A Face To The World: On Self-Portraits by Laura Cumming

Martin Gayford5 April 2012

There is a special look in the eyes of artists who portray themselves. Sometimes you seem to see a gleam of self-love, occasionally a twinge of self-disgust, perhaps a queasy mix of the two. Always, there is a searching gaze, the reason for which is not hard to seek: the person in the picture is also the person doing the painting. Perhaps that's why self-portraitists look tense: they are concentrating much harder than the average sitter.

Self-portraits - by Rembrandt, Van Gogh and others - are among the world's best-known and best-loved images. We feel we know those artists like old friends just from looking at their pictures. But how much can a portrait tell us about its creator? That is just one of the questions raised by this thoughtful study by Laura Cumming, art critic of the Observer.

Self-portrait paintings are almost all alike in one respect: they are painted by someone looking in the mirror. Is there anything else to say about them as a group? In one way, the answer seems to be "no". Self-portraits are as unalike as the artists who make them.

The prospect of self-contemplation seems to freeze some with embarrassment, such as poor Henry Raeburn, who comes into a chapter entitled Stage Fright. Under the impression that he had to submit a picture of himself before being elected to the Royal Academy, Raeburn made heavy weather of the task, which he obviously hated - only to discover that the whole business was a misunderstanding.

Other artists, such as Courbet, give the impression that they can't think of a more fascinating subject than their own features. Had blokey, boozy Courbet painted any other man as often as he painted himself, Cumming conjectures, "one might have thought him in love".

Narcissism is a vice of which Albrecht Dürer is often accused but Cumming acquits him, on the grounds that his selfportraits, especially the one from 1500 in which he seems to represent himself as Christ, are just too weird for that. Even so, one suspects Dürer fancied himself.

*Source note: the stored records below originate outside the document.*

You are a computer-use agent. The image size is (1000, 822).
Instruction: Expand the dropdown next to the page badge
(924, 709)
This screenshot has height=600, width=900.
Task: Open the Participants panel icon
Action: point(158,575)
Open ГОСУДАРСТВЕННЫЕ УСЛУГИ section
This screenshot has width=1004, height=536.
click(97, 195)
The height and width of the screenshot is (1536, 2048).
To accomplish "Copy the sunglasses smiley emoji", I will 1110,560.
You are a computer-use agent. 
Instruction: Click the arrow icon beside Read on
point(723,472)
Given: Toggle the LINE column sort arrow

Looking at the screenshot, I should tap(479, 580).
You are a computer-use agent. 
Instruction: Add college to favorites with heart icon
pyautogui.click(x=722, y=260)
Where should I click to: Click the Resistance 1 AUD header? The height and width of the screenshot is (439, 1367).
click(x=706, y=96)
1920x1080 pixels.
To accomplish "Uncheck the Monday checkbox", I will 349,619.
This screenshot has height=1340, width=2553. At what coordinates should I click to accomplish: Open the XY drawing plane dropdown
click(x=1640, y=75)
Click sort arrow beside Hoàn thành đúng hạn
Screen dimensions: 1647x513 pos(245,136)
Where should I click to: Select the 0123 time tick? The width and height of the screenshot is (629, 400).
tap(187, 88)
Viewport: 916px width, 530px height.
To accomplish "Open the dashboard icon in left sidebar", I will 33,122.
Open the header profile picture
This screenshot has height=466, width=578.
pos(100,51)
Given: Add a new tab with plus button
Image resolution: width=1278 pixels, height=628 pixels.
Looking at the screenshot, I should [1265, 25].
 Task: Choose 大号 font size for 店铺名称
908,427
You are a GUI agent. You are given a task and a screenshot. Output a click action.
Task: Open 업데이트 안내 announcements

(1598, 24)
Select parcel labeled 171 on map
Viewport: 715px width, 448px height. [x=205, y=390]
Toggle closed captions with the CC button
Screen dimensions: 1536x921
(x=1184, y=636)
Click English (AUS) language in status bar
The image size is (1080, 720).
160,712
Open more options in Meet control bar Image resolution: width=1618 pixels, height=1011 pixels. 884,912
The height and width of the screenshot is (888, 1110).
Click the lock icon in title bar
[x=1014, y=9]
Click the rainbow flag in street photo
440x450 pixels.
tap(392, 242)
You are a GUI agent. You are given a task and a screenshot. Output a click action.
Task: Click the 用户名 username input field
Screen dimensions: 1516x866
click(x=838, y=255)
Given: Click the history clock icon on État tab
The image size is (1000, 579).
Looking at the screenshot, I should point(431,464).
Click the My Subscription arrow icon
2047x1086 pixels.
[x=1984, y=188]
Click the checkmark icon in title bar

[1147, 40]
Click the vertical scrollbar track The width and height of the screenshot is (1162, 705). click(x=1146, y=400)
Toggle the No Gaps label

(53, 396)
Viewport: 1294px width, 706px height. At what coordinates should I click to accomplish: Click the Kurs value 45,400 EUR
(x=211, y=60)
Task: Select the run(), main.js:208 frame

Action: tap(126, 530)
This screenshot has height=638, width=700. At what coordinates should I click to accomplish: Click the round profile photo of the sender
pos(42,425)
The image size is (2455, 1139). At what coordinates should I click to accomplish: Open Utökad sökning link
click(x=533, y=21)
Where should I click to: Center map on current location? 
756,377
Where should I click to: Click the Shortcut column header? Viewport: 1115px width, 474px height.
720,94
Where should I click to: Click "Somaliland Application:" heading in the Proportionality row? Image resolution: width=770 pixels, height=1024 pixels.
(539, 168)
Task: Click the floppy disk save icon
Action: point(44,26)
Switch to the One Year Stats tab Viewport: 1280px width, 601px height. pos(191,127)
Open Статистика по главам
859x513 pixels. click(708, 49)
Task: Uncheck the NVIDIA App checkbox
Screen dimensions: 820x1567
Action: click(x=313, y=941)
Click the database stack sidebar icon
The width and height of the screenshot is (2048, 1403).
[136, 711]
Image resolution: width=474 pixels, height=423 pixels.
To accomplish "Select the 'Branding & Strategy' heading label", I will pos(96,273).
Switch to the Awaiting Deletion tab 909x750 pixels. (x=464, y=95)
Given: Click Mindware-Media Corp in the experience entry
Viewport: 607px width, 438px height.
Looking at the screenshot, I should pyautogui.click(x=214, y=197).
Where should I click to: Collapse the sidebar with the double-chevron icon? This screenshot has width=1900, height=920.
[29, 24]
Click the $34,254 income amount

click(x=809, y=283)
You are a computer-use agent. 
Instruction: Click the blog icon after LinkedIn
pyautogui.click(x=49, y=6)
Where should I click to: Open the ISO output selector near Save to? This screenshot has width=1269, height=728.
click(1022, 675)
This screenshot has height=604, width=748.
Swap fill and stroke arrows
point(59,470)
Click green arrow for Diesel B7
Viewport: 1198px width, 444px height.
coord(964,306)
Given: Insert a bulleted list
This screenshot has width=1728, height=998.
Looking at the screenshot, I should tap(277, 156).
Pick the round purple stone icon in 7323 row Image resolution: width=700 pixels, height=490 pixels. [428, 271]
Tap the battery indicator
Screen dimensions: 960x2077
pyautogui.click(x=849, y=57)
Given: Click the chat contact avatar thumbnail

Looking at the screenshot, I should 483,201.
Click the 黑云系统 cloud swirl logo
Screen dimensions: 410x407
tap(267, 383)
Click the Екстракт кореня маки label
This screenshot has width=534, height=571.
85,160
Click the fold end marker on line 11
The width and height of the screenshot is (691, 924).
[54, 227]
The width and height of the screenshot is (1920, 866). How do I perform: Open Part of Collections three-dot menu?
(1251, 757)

In recent decades, no-nonsense art historians have pooh-poohed the idea that artists such as Rembrandt were indulging in spiritual autobiography. On the contrary, they suggest, Rembrandt was turning out a line of product: his self-portraits were strong sellers. Cumming doesn't accept this. Why shouldn't they be both visual selfanalysis and popular with collectors?

She raises another intriguing question: what did Rembrandt look like? He painted himself often but all the faces look different (the same is true of Lucian Freud, a modern master of the selfportrait). Rembrandt might not have been that interested in likeness but probably wanted to produce as good a new painting as possible, not just a repetition of the last. Artists, after all, are not on oath to tell nothing but the truth. Many lie visually - or at least fantasise a bit. Courbet posed soulfully with a cello on which he could not play a note.

Cumming's book has no general theory on self-portraiture - this is probably wise but it makes this study less than clear-cut. It is a lavishly illustrated production, though a minor frustration is that sometimes there is a discussion of a work but no image.

This is probably best approached as a book of essays. Cumming is good on Velázquez, Dürer and David, for example, less so on Van Gogh, whose most disturbingly intense self-image she unexpectedly finds full of calm and even "uplifting quietude".

Van Gogh, though, has one of the best lines in the book. "It is difficult to know yourself ", he wrote from St Rémy to his brother Theo, "but it isn't easy to paint yourself either". Nor is writing about self-portraiture straightforward - but this is an original and thought-provoking meditation on the subject.

Synopsis by Foyles.co.uk

Focusing on the art of self-portraiture, this effortlessly engaging exploration of the lives of artists sheds fascinating light on some of the most extraordinary portraits in art history. Self-portraits catch your eye. They seem to do it deliberately. Walk into any art gallery and they draw attention to themselves. Come across them in the world's museums and you get a strange shock of recognition, rather like glimpsing your own reflection. For in picturing themselves artists reveal something far deeper than their own physical looks: the truth about how they hope to be viewed by the world, and how they wish to see themselves. In this beautifully written and lavishly illustrated book, Laura Cumming, art critic of the Observer, investigates the drama of the self-portrait, from Durer, Rembrandt and Velazquez to Munch, Picasso, Warhol and the present day. She considers how and why self-portraits look as they do and what they reveal about the artist's innermost sense of self -- as well as the curious ways in which they may imitate our behaviour in real life. Drawing on art, literature, history, philosophy and biography to examine the creative process in an entirely fresh way, Cumming offers a riveting insight into the intimate truths and elaborate fictions of self-portraiture and the lives of those who practise it. A work of remarkable depth, scope and power, this is a book for anyone who has ever wondered about the strange dichotomy between the innermost self and the self we choose to present for posterity -- our face to the world.